Take the entries below and print only the lines from the one with "Task: Click the Aberdeenshire folder icon" through the one with "Image resolution: width=1131", exactly as they stand, both ends included.

EXERCISE MATERIALS
== == ==

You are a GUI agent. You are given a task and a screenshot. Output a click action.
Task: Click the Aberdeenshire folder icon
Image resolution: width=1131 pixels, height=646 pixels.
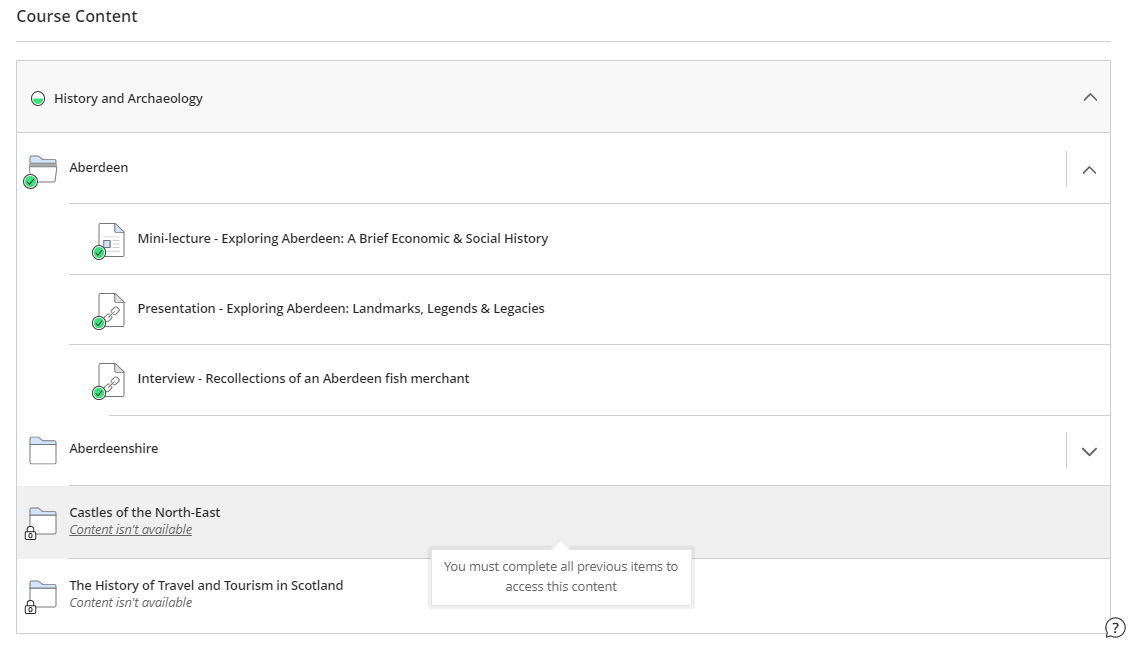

== == ==

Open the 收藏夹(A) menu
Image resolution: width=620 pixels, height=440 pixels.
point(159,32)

== == ==

RESPONSE TO THE TASK
Task: Click the Aberdeenshire folder icon
Image resolution: width=1131 pixels, height=646 pixels.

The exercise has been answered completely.